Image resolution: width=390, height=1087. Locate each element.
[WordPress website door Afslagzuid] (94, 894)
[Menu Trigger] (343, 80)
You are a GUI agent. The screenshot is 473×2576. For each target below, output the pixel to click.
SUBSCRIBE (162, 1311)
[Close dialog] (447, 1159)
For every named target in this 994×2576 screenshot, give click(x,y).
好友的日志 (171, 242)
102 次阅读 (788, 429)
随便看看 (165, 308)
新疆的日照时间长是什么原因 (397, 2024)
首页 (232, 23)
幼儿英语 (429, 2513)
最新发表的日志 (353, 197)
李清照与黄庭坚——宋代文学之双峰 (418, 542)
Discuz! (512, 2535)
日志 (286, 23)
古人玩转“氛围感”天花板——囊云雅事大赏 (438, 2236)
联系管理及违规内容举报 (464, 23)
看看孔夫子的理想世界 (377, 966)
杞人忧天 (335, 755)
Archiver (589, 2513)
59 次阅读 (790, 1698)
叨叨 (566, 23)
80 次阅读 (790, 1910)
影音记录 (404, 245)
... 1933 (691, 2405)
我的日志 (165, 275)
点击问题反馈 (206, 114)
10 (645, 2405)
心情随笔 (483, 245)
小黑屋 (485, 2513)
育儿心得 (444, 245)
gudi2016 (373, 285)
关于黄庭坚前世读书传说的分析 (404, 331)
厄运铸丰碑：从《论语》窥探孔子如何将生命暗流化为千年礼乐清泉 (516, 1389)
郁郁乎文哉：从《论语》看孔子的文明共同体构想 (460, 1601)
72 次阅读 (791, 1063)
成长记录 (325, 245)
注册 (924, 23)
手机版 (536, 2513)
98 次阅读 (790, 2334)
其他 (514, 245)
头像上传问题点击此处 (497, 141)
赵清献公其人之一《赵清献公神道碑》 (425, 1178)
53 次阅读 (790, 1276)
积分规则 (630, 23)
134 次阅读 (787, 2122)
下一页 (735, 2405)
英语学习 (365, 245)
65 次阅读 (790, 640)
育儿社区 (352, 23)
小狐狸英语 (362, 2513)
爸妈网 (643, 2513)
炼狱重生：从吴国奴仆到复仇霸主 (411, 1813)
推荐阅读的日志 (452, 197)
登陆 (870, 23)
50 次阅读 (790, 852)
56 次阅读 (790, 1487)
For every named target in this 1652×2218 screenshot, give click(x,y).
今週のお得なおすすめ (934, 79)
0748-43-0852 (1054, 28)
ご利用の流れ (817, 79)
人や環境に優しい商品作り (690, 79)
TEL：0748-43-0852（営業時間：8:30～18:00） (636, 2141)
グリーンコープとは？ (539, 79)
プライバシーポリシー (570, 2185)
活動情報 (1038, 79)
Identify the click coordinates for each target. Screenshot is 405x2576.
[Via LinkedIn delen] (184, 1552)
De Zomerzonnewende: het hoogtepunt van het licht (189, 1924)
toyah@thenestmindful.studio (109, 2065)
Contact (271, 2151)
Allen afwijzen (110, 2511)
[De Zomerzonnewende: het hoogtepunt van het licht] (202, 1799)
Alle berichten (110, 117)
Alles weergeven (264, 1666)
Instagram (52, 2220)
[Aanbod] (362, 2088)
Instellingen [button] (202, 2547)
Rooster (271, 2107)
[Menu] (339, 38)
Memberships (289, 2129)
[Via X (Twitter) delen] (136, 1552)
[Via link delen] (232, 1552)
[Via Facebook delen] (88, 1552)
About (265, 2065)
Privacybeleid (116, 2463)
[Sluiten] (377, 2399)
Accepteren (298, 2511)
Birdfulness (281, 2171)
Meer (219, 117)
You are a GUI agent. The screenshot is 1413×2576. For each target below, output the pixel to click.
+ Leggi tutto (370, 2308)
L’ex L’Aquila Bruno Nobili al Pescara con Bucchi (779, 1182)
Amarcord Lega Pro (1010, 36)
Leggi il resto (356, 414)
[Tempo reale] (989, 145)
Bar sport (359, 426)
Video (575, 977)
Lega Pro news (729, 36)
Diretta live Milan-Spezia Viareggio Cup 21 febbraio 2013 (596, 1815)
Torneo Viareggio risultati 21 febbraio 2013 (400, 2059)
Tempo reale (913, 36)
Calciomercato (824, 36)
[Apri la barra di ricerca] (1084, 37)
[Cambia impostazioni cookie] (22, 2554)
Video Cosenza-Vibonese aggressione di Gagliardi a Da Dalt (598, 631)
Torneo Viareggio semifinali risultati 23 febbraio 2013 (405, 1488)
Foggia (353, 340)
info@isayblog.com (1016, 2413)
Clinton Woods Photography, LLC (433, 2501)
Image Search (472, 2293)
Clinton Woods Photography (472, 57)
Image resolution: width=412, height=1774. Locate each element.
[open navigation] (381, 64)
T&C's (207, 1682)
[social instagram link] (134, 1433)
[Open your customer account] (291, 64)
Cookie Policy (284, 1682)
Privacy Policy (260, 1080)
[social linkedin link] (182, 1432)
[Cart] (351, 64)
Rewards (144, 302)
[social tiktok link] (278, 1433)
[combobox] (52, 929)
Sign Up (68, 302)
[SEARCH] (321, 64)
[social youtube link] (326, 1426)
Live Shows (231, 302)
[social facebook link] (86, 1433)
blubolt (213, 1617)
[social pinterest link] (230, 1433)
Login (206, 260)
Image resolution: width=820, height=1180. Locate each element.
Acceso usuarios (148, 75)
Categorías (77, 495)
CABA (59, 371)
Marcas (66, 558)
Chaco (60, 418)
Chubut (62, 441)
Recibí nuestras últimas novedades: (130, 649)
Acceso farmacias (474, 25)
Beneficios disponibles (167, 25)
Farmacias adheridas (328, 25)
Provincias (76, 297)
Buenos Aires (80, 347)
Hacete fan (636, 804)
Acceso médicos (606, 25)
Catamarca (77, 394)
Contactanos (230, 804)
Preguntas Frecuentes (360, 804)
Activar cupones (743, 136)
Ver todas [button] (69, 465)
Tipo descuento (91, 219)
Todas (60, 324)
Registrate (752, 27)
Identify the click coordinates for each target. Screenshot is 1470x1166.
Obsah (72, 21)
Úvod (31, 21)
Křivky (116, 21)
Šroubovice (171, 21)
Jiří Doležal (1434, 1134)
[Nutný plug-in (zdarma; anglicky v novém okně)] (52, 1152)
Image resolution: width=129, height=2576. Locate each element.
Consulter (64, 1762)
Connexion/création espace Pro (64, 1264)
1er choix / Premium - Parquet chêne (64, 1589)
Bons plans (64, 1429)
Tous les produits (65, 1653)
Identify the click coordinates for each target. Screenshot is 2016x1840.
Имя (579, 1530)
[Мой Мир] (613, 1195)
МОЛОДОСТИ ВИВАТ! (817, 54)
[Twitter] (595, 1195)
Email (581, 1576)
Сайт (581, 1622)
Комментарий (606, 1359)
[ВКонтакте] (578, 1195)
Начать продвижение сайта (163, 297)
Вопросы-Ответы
------------------------------------------------------------
Exercise requirements. In the data above, find the line with "Discuz! (512, 2535)" and the line with "郁郁乎文哉：从《论语》看孔子的文明共同体构想 (460, 1601)". Retype both, plus every line between them, exactly.

Result.
Discuz! (512, 2535)
日志 (286, 23)
古人玩转“氛围感”天花板——囊云雅事大赏 (438, 2236)
联系管理及违规内容举报 (464, 23)
看看孔夫子的理想世界 (377, 966)
杞人忧天 (335, 755)
Archiver (589, 2513)
59 次阅读 (790, 1698)
叨叨 (566, 23)
80 次阅读 (790, 1910)
影音记录 (404, 245)
... 1933 (691, 2405)
我的日志 (165, 275)
点击问题反馈 (206, 114)
10 (645, 2405)
心情随笔 (483, 245)
小黑屋 (485, 2513)
育儿心得 (444, 245)
gudi2016 (373, 285)
关于黄庭坚前世读书传说的分析 (404, 331)
厄运铸丰碑：从《论语》窥探孔子如何将生命暗流化为千年礼乐清泉 (516, 1389)
郁郁乎文哉：从《论语》看孔子的文明共同体构想 (460, 1601)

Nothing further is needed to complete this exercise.